DATA RECORDS:
---+---

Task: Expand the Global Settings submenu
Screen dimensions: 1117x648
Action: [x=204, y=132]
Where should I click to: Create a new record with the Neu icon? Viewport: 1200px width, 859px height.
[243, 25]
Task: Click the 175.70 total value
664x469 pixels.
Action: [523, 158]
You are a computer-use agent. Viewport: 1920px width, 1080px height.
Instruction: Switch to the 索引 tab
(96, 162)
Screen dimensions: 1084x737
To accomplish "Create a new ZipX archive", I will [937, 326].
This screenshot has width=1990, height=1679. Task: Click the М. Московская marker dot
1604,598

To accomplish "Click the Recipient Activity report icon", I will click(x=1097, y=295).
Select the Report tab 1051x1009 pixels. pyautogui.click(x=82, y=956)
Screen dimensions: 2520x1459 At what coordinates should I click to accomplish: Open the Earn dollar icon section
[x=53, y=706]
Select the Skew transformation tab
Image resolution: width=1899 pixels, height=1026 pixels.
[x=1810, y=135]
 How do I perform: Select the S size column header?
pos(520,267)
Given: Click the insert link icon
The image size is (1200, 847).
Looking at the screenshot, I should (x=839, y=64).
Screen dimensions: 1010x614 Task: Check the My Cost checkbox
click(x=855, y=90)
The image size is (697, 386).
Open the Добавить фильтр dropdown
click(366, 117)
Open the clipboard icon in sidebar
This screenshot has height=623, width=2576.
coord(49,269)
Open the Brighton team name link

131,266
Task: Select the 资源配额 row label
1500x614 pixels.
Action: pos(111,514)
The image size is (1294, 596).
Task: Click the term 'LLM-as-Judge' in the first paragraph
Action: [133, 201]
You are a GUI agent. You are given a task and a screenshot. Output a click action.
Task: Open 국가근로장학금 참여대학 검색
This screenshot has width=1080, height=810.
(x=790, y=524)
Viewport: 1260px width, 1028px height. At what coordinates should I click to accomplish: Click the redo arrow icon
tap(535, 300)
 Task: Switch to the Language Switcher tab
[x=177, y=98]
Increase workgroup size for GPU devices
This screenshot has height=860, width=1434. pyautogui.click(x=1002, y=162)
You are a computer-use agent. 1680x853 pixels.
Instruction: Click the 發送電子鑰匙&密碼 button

---+---

TASK GOAL: Rewrite the entries from the line containing "Screen dimensions: 2520x1459" through the line containing "click(x=855, y=90)", replacing "Skew" with "Shear" and leaving everything else unchanged.

TASK RESULT:
Screen dimensions: 2520x1459 At what coordinates should I click to accomplish: Open the Earn dollar icon section
[x=53, y=706]
Select the Shear transformation tab
Image resolution: width=1899 pixels, height=1026 pixels.
[x=1810, y=135]
 How do I perform: Select the S size column header?
pos(520,267)
Given: Click the insert link icon
The image size is (1200, 847).
Looking at the screenshot, I should (x=839, y=64).
Screen dimensions: 1010x614 Task: Check the My Cost checkbox
click(x=855, y=90)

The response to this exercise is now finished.